Stored items from a collection:
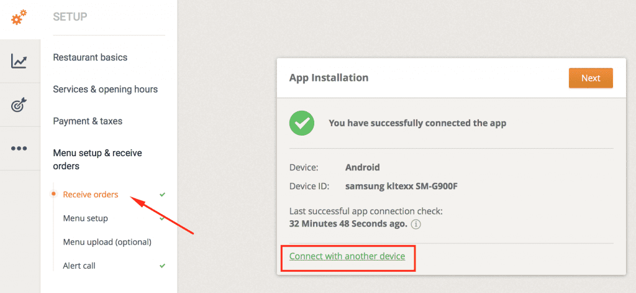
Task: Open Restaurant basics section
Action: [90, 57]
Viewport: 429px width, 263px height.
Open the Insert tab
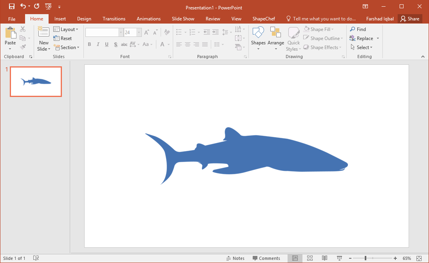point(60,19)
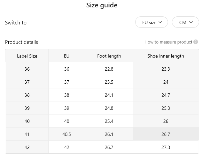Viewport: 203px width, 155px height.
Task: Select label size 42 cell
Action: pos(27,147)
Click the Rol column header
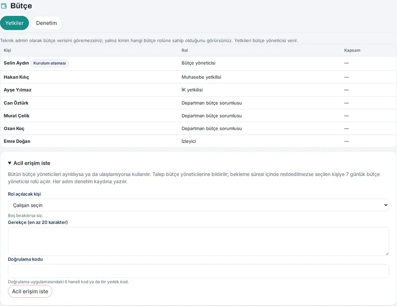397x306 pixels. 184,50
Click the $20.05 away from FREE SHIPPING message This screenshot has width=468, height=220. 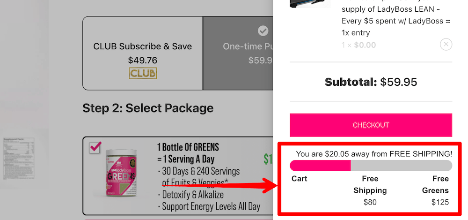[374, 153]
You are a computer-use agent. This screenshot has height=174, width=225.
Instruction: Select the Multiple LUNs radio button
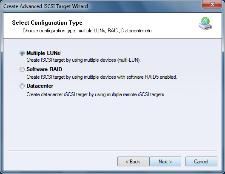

* What is needed
The lines to retype begin with the one containing "You are a computer-use" and end with the last line of the records. Reproduce them exactly and omit the pictures.

* Exercise solution
You are a computer-use agent. This screenshot has height=174, width=225.
Instruction: Select the Multiple LUNs radio button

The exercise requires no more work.